The framework agreement concluded in July 2025 in Turnberry between Ursula von der Leyen and Donald Trump aimed at tariff de-escalation and enhanced cooperation on industrial standards. Although applied provisionally, it required parliamentary ratification. However, the announcement on 20 January 2026 by the European Parliament that it would suspend the ratification process, following the announcement of a cumulative 25 per cent rise in American tariffs (15 per cent + 10 per cent), legally undermines an agreement that has become de facto politically obsolete due to this new unilateral measure. It should be noted that the Turnberry agreement, contrary to the wording of the joint declaration (‘… An agreement on reciprocal, fair and balanced trade’), was in fact neither reciprocal, nor fair, nor balanced, since it endorsed the EU’s acceptance of 15 per cent tariffs (with some sectoral exceptions) on European exports to the United States in ‘exchange’ for the elimination of all tariffs on US exports to the EU, and also included other binding and derogatory clauses for the EU (energy purchases, military equipment, investments in the United States, etc.).

In the (still uncertain) scenario of a renegotiation of this agreement, several signs suggest a firmer stance from the EU. Thus, the six member states (supported by the United Kingdom and Norway) more directly targeted have explicitly rejected any ‘trade blackmail’ linked to American ambitions over Greenland.

Let us bear in mind that the EU accounts for nearly 20 per cent of global GDP and represents a market of nearly 500 million consumers, the largest in the world. Access to it is of vital importance to the United States. But Europeans must collectively adopt a firm attitude towards the aggressor and reinforce their credibility in an assumed balance of power. The risk of escalation naturally exists, and a trade war is always a negative-sum game (especially in a context of highly integrated transatlantic value chains). But the even worse risk is that of a zero-sum game in which Europe would be the sole loser.

What has been the impact so far of rising US tariffs on EU-US trade and European growth? What impact could an additional 10 per cent tariff increase have on the main European economies given their specific specialisations and their respective dependence on the US market?
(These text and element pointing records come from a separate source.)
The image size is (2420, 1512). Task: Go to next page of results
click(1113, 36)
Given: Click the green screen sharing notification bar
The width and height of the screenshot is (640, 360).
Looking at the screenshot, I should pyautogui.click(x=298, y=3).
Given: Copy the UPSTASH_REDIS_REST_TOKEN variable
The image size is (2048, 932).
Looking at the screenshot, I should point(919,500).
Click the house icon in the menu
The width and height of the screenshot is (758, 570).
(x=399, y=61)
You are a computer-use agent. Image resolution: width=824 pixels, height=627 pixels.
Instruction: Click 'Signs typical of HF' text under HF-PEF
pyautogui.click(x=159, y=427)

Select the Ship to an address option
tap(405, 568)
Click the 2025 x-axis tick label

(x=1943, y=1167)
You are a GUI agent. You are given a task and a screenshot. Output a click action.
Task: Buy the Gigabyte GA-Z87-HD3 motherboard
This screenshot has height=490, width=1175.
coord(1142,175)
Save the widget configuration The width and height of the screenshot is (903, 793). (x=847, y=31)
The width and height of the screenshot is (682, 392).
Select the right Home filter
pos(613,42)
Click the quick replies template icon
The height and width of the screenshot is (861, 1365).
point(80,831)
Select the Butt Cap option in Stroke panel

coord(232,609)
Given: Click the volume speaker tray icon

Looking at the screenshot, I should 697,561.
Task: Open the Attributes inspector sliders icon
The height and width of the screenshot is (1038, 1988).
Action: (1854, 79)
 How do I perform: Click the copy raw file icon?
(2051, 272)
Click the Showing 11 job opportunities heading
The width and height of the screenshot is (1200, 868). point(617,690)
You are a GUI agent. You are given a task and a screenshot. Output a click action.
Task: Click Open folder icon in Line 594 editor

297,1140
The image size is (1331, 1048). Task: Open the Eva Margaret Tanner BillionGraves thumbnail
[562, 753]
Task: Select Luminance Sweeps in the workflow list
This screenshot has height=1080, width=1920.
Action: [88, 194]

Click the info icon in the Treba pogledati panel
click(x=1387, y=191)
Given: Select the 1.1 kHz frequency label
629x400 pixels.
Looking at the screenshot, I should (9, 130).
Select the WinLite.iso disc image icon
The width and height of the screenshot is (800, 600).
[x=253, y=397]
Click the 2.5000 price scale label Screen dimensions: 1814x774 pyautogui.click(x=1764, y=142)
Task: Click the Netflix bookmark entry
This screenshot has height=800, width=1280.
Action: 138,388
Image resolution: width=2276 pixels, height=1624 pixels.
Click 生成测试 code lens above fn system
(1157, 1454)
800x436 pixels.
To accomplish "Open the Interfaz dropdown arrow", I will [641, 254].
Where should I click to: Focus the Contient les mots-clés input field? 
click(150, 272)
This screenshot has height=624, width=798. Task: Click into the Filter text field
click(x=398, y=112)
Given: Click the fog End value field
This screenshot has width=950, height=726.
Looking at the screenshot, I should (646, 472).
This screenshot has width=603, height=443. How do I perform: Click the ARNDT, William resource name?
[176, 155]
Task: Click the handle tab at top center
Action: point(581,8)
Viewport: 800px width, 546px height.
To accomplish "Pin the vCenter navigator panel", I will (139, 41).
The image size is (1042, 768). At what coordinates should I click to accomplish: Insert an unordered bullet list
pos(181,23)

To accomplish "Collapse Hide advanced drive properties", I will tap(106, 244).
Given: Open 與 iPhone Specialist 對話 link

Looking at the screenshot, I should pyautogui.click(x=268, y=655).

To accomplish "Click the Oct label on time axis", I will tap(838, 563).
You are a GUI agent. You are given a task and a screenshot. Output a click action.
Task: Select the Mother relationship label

Since the first US tariff increases, EU-US trade (around €1.1 trillion per year) has slowed. European exports to the United States have fallen by about 5 per cent in volume over twelve months, reducing European growth by around 0.2 percentage points in 2025, according to estimates by the Commission and the ECB. Certain sectors (automotive, machine tools, chemicals, etc.) have been more affected. It should be noted that US importers significantly increased their purchases in the first quarter in anticipation of the application of the tariffs. Overall, the impact is significant but not dramatic, given that gross EU exports to the United States account for only 3 per cent of its GDP. A further 10 per cent increase could, according to some estimates, shave between 0.2 and 0.5 per cent off medium-term European growth (already low at 1.3 per cent in 2026 according to the IMF), with asymmetrical effects (probably twice as large in Germany as in France, for instance), linked to the specialisations of member states’ economies and their level of exposure to the US market. In such an uncertain environment, where increasingly extravagant announcements multiply (such as Donald Trump’s latest threat to apply a 200 per cent tariff increase to French wines and champagne if France does not join the ‘Council of Peace’), one is tempted to recall the aphorism of the humourist Pierre Dac: ‘Predictions are difficult, especially when they concern the future.’ Let us take the reasonable view that a firm and coordinated European response to its aggressor, although involving short-term risks, may reduce long-term uncertainty, to its own benefit and to that of a global economy threatened by fragmentation.